On Jul 4, 2013, at 10:56 AM, James M Snell <jasnell@gmail.com> wrote:
> Adding a header that is too large for the table to hold individually after eviction ought to be a compression error.
> 
> On Jul 4, 2013 7:47 AM, "Michael Sweet" <msweet@apple.com> wrote:
> Hervé,
> 
> On Jul 4, 2013, at 10:06 AM, RUELLAN Herve <Herve.Ruellan@crf.canon.fr> wrote:
> > I'm not sure I understand correctly your comment.
> >
> > One of the goal of the eviction mechanism is to provide a solution to the possible problem of header table fragmentation over long-lasting connections: if the header table is full of very small entries, then substituting a long entry to one of these small entries will make the header table grow over its maximum allowed size. The eviction mechanism enable to allow for such a substitution while still keeping the header table under its maximum allowed size.
> 
> Right, I am just addressing the "I want to add a name/value pair that is 100 bytes long but the header table size is 50 bytes." - what happens if you try substitution/incremental indexing with a name/value pair that is larger than the header table?
> 
> We *could* just say that doing so empties the header table and doesn't add the pair to it (because it won't fit), but I don't think that is particularly useful.
> 
> Instead I am suggesting that such name/value pairs must always use the Literal Header without Indexing representation - that allows for header name reuse (e.g. cookie) and otherwise preserves the header table.  Otherwise I see certain headers (e.g. cookie) effectively killing any benefits of the header compression scheme.
> 
> 
> >
> > Hervé.
> >
> >> -----Original Message-----
> >> From: Michael Sweet [mailto:msweet@apple.com]
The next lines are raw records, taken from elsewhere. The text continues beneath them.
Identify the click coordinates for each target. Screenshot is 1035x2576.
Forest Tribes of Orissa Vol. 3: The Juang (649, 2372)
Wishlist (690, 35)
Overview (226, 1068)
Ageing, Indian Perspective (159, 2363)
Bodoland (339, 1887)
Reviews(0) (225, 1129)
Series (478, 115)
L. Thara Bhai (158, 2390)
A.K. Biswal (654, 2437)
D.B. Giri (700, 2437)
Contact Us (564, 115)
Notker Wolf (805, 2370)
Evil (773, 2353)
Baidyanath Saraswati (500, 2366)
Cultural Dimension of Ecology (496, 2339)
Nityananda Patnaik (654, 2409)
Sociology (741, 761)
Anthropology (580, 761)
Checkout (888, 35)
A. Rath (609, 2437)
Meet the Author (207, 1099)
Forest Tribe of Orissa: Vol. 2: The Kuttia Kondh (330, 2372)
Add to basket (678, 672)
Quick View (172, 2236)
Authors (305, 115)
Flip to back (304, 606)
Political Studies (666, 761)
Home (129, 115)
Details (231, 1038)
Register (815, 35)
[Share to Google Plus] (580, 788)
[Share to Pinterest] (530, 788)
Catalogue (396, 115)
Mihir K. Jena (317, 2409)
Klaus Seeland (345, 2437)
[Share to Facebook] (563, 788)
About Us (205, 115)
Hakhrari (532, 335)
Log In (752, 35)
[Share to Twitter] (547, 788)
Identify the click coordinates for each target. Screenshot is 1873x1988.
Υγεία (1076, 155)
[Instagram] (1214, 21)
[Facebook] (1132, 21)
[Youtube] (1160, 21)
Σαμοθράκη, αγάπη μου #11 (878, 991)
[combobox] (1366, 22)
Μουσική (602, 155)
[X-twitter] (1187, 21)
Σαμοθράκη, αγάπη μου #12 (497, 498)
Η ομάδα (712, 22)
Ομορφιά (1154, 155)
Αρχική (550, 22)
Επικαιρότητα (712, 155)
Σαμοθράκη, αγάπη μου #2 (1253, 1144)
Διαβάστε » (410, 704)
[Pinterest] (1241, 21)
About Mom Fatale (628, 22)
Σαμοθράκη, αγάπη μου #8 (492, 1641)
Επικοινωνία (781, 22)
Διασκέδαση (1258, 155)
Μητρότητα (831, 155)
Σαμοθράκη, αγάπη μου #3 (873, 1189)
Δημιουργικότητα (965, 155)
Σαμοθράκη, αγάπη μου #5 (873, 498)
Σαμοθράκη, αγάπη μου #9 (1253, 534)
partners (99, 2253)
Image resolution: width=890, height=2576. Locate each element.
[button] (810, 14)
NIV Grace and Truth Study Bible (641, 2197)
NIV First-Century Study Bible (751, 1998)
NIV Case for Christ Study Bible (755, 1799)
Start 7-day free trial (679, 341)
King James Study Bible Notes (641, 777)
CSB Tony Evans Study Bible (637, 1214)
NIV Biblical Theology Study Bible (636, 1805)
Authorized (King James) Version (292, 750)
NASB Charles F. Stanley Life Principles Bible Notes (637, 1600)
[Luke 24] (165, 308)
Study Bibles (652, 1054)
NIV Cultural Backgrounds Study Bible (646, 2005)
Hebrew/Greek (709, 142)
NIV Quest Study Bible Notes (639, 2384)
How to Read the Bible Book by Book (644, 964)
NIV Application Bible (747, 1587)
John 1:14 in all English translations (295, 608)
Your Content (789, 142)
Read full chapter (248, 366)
> >> Sent: jeudi 4 juillet 2013 15:48
> >> To: RUELLAN Herve
> >> Cc: James M Snell; Roberto Peon; ietf-http-wg@w3.org
> >> Subject: Re: Header Compression Clarifications
> >>
> >> What about simply not allowing indexing for name/value pairs that exceed
> >> SETTINGS_MAX_BUFFER_SIZE?  Both sides could still send "long" literal
> >> name/value pairs but they would not disrupt the header table.  When
> >> combined with #2 or #3 that should yield consistent and useful results.
> >>
> >>
> >> On Jul 4, 2013, at 9:09 AM, RUELLAN Herve <Herve.Ruellan@crf.canon.fr>
> >> wrote:
> >>
> >>> Trying to catch on the discussion, I see three proposals for solving the
> >> problem of substitution and eviction.
> >>>
> >>> 1. Size adjustment BEFORE doing the substitution.
> >>> This has several edge case problems as James showed and would lead to
> >> complex implementations.
> >>>
> >>> 2. Size adjustment AFTER doing the substitution.
> >>> The problem is that the new entry may be dropped just after adding it.
> >>>
> >>> 3. Size adjustment BEFORE doing the substitution with pinning of the
> >> replaced entry (Roberto's proposal).
> >>>
> >>>
> >>> I think that 2 and 3 are in fact close together.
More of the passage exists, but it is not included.